Every Sprint starts with a Sprint Planning event. It is very crucial to ensure that the Scrum Team comes to a shared understanding of what and how are they going to deliver a “Done” increment that creates maximum business impact. Although, like other events Sprint Planning also is often marred with few dysfunctions. In this post I will bring forth 5 common dysfunctions that I have observed associated with this event.
Unavailable Product Owner:
Product Owners often tend to think that their job is to pass on the requirements to the Development Team and that is good enough to get the work done. They spend too much time with the end-customers, stakeholders or just writing detailed requirements for the team. On the other hand they spend too little time with the team and are mostly unavailable to the team when they are needed the most. This leads to the most common dysfunction – unavailable Product Owner which percolates to other dysfunctions.
Lack of Refinement:
Since Product Owner is often unavailable, the development team skips the Product Backlog Refinement sessions. As we are aware, Product Backlog Refinement is a collaborative session where the Product Backlog Items are refined and moved towards the ready state i.e. detailed enough, ordered and estimated.

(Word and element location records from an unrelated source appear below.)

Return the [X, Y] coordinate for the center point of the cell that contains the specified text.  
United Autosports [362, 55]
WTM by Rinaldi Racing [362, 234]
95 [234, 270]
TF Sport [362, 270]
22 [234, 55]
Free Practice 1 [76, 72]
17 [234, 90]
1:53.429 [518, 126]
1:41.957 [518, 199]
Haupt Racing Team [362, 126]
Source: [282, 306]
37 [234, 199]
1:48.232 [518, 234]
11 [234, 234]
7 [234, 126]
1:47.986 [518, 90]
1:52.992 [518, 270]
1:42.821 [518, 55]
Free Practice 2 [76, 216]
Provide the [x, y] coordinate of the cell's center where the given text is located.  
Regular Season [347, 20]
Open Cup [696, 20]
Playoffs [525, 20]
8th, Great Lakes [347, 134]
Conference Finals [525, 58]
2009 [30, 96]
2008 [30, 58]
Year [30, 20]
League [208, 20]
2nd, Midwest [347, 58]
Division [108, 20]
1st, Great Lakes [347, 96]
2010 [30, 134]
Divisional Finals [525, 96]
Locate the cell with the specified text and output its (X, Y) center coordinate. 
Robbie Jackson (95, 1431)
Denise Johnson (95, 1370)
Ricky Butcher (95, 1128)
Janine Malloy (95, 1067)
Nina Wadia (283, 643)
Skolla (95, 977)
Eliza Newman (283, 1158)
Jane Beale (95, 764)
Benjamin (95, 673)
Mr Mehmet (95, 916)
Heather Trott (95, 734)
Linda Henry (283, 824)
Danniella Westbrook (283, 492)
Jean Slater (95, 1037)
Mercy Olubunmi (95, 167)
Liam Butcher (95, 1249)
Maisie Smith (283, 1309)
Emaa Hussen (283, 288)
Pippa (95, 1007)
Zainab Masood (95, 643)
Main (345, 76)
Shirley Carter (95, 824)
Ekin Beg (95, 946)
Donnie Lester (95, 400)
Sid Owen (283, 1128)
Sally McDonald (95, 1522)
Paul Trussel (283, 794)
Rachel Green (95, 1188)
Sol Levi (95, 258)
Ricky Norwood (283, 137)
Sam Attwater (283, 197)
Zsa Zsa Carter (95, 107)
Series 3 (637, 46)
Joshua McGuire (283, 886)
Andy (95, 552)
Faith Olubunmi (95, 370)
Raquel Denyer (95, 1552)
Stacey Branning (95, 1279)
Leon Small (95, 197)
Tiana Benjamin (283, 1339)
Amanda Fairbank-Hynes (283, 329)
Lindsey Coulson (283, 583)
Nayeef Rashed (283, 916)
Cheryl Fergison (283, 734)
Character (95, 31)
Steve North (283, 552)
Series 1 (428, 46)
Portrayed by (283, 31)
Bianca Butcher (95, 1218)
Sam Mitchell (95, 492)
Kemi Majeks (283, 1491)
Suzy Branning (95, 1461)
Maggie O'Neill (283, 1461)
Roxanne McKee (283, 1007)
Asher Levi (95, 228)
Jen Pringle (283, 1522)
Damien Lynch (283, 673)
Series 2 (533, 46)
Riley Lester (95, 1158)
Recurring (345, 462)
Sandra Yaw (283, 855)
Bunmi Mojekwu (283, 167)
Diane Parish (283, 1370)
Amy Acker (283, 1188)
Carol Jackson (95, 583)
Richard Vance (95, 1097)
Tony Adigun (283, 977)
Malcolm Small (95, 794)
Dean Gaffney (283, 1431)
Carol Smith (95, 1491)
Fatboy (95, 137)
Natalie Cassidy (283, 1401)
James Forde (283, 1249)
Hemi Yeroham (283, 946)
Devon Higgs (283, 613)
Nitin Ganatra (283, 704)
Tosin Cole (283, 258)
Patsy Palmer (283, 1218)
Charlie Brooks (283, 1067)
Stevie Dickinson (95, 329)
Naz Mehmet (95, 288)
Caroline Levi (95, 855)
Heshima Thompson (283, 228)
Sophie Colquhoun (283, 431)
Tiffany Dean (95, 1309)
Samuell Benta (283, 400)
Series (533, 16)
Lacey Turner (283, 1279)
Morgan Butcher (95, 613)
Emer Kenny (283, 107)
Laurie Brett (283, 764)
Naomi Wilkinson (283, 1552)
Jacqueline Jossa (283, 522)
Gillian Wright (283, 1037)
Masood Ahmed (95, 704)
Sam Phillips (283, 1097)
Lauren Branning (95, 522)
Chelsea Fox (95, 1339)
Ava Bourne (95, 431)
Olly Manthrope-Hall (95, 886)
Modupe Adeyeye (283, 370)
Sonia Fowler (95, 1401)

Ordering of Product Backlog Items is accountability of the Product Owner, as well as providing enough details around any Product Backlog Item is job of the PO. Now, since the PO is not available then the refinement doesn’t add any value.
As enough time is not spent in Product Backlog Refinement, the development team sees the requirements for the first time during the Sprint Planning. Since, refinement has not happened these requirements are often vague and ambiguous. The development often does not have clue how to move forward. They spend lot of time going over and over a single PBI and thus not making use of the Sprint Planning event to Inspect and Adapt for the Sprint.
Since the team sees the PBIs for the first time during the Sprint Planning, they often do not have any clarity of how to approach the requirement, or they often overlook scenarios/complexities that may arise as they start implementing the requirements. As a result, the estimates provided by the team are either overestimated or underestimated. This in-turn leads to erroneous forecasts of what can be done during the Sprint or thereafter.
No Shared Commitment :
All the above four dysfunctions lead to the final dysfunction which is No Shared Commitment within the Scrum team. As the requirements are vague, the forecasts over/under estimated and there is no shared commitment within the Scrum Team, a tiff starts between the business (Product Owner) and delivery (the Development Team). A game of pointing fingers and highlighting what other has not done or could have done begins. None of which is conducive for the team to work as a cohesive unit.
There might be many more dysfunctions that might lead to not having a successful Sprint Planning event. These are few that I came across. As a Scrum Master it is always good to be vigilant about such dysfunctions, reveal them and help the team to overcome the dysfunctions.